Si è svolto il 16 novembre a Milano presso la sede di Borsa Italiana il 22esimo Fashion & Luxury Summit, organizzato da Pambianco Strategie di Impresa e Deutsche Bank, che con il titolo “Il futuro della moda italiana” quest’anno ha voluto analizzare le strategie e gli strumenti che oggi le aziende hanno a disposizione per crescere a livello internazionale.
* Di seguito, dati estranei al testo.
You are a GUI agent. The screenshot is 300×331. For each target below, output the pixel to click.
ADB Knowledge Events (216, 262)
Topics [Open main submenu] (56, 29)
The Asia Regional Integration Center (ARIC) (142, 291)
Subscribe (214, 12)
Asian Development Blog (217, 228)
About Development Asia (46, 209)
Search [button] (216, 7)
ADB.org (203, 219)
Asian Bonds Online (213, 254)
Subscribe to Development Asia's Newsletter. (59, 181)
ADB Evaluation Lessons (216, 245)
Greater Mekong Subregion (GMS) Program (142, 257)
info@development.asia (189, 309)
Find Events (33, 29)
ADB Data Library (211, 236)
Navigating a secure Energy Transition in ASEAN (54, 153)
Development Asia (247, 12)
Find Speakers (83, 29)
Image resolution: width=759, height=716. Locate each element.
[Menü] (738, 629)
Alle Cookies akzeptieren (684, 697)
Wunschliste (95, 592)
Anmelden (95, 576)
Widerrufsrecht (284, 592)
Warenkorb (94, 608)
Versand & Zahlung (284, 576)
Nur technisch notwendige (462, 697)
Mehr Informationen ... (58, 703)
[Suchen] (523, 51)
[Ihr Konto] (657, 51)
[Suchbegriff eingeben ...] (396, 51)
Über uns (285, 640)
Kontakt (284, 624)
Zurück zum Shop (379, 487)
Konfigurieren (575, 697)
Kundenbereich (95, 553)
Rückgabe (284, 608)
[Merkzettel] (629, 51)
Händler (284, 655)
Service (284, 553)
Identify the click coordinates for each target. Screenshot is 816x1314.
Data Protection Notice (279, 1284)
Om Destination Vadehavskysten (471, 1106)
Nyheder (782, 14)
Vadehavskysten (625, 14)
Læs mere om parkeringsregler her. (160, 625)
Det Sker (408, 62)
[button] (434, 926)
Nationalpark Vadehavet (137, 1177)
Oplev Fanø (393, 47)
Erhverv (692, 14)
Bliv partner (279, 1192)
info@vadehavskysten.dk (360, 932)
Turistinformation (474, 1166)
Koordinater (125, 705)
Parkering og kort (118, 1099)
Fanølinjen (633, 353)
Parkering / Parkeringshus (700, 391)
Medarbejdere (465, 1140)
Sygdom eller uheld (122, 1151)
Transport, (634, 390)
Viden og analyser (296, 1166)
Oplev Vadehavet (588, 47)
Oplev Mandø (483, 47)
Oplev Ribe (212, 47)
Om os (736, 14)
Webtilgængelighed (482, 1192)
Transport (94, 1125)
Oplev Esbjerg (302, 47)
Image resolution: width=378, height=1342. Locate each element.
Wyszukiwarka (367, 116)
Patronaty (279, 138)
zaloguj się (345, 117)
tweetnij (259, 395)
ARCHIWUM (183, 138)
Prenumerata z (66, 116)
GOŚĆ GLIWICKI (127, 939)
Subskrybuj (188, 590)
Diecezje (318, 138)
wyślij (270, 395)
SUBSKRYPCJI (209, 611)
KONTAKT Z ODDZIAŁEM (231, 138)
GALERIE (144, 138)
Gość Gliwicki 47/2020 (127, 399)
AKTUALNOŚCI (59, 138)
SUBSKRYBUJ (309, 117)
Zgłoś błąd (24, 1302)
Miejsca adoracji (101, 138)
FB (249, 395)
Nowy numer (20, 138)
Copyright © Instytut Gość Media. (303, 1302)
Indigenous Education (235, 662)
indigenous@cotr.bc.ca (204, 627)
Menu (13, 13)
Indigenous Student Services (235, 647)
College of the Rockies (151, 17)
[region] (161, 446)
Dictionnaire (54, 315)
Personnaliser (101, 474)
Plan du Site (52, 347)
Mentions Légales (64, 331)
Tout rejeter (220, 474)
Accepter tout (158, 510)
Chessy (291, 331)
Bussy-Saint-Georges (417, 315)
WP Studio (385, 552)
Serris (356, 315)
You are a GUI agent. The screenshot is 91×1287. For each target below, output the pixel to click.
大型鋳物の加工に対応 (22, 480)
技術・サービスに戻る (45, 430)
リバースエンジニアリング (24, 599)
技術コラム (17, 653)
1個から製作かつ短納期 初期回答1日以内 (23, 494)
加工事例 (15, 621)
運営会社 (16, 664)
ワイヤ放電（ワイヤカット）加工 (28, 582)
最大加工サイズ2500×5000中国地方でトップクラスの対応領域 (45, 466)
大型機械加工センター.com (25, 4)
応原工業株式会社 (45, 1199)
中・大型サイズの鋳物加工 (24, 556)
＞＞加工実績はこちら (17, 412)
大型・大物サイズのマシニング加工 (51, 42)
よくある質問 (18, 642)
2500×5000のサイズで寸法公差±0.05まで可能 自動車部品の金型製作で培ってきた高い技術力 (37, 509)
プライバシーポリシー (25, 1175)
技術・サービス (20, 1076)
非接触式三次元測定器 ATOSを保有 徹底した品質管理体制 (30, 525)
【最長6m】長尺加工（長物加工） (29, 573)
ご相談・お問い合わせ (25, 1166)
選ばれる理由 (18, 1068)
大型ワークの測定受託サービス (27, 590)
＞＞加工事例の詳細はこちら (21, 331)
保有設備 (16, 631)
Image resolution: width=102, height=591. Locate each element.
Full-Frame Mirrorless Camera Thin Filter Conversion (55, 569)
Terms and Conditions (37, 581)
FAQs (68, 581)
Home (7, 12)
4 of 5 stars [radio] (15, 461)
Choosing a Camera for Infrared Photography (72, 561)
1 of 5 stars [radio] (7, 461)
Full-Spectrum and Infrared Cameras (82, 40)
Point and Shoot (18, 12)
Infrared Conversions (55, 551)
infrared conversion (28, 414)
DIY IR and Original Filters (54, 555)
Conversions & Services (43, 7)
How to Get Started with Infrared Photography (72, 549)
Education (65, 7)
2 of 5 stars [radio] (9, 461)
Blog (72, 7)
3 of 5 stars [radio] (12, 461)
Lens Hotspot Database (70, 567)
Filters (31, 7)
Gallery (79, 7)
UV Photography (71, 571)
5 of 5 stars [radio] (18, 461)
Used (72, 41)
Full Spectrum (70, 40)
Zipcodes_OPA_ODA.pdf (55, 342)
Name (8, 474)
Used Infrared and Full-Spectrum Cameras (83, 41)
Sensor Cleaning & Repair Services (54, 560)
Il 22° Fashion & Luxury Summit di Pambianco Strategie di Impresa e Deutsche Bank


Ad aprire i lavori della mattinata il CEO di Borsa Italiana, nonché padrone di casa, Raffaele Jerusalmi, che ha ricordato come la moda sia un settore fondamentale non solo per l’economia italiana in generale, ma anche per la Borsa: oggi sono 42 le aziende del fashion quotate e 40 le imprese che fanno parte di Elite, il programma creato dal London Stock Exchange Group in Borsa Italiana nel 2012 per supportare la crescita delle imprese. “Assistiamo a un grande interesse degli investitori stranieri nei confronti del sistema moda italiano; i numeri sono in crescita, continuano ad arrivare richieste di quotazione e la pipeline del 2018 registra già numeri record per quanto riguarda le società italiane”, ha sottolineato Jerusalmi. “Come Borsa Italiana stiamo cercando di supportare le aziende del comparto nell’avere visibilità a livello internazionale: il 18 dicembre lanceremo l’iniziativa “Listed Branded Italy”, una vetrina per aziende e brand conosciuti a livello internazionale, selezionati da investitori e analisti di diverse parti del mondo: il progetto partirà con 22 aziende, delle 67 ritenute papabili, e con un indice dedicato che valorizzerà tali società”.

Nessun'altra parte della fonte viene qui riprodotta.